Rapid assessment of repair of ultraviolet DNA damage with a modified host-cell reactivation assay using a luciferase reporter gene and correlation with polymorphisms of DNA repair genes in normal human lymphocytes.

As DNA repair plays an important role in genetic susceptibility to cancer, assessment of the DNA repair phenotype is critical for molecular epidemiological studies of cancer. In this report, we compared use of the luciferase (luc) reporter gene in a host-cell reactivation (HCR) (LUC) assay of repair of ultraviolet (UV) damage to DNA to use of the chloramphenicol (cat) gene-based HCR (CAT) assay we used previously for case-control studies. We performed both the assays on cryopreserved lymphocytes from 102 healthy non-Hispanic white subjects. There was a close correlation between DNA repair capacity (DRC) as measured by the LUC and CAT assays. Although these two assays had similar variation, the LUC assay was faster and more sensitive. We also analyzed the relationship between DRC and the subjects' previously determined genotypes for four polymorphisms of two nucleotide-excision repair (NER) genes (in intron 9 of xeroderma pigmentosum (XP) C and exons 6, 10 and 23 of XPD) and one polymorphism of a base-excision repair gene in exon 10 of X-ray complementing group 1 (XRCC1). The DRC was significantly lower in subjects homozygous for one or more polymorphisms of the two NER genes than in subjects with other genotypes (P=0.010). In contrast, the polymorphic XRCC1 allele had no significant effect on DRC. These results suggest that the post-UV LUC assay measures NER phenotype and that polymorphisms of XPC and XPD genes modulate DRC. For population studies of the DNA repair phenotype, many samples need to be evaluated, and so the LUC assay has several advantages over the CAT assay: the LUC assay was more sensitive, had less variation, was not radioactive, was easier to perform, and required fewer cryopreserved cells. These features make the LUC-based HCR assay suitable for molecular epidemiological studies.
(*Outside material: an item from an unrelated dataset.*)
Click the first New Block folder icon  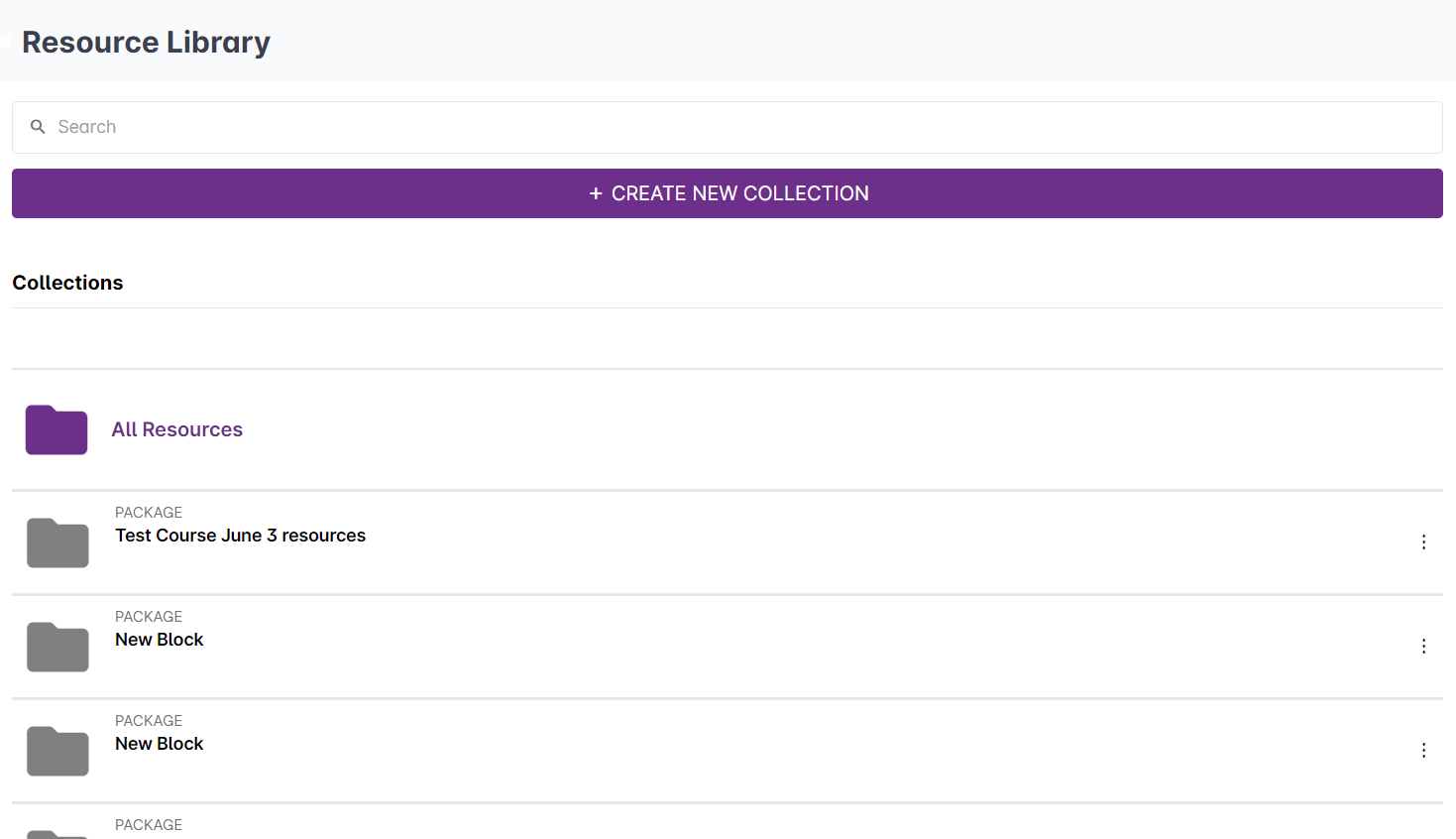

Modulation of repair of ultraviolet damage in the host-cell reactivation assay by polymorphic XPC and XPD/ERCC2 genotypes.

DNA repair capacity (DRC) plays an important role in genetic susceptibility to cancer. Polymorphisms of a number of DNA repair genes involved in several distinct pathways have been identified. However, their effects on repair function have not been well characterized. We demonstrated previously that DRC for removal of benzo[a]pyrene diol epoxide-induced DNA damage measured by a host-cell reactivation assay was modulated by two XPD/ERCC2 polymorphisms in lung cancer. In this report, we investigated the association between the repair phenotype of ultraviolet (UV)-induced damage and genotypes of three DNA repair genes, XPC and XPD [involved in nucleotide excision repair (NER)] and XRCC1 [involved in base excision repair (BER)]. We measured DRC for removal of UV photoproducts by the host-cell reactivation assay in cryopreserved lymphocytes from 102 healthy non-Hispanic white subjects. We also typed these subjects for five polymorphisms in these three DNA repair genes (at intron 9 of XPC; exons 6, 10 and 23 of XPD and exon 10 of XRCC1). Compared with wild-type homozygotes, subjects homozygous for polymorphisms of the two NER genes consistently had suboptimal DRC. The DRC was consistently lower in subjects homozygous for XPC, XPD or both than in subjects with other genotypes, although the difference was not statistically significant for XPD variants. In contrast, the polymorphic allele of the BER gene, XRCC1, had no consistent effect on DRC. We concluded that these NER polymorphisms may modulate DRC and may be useful biomarkers for identifying individuals at risk of developing cancer.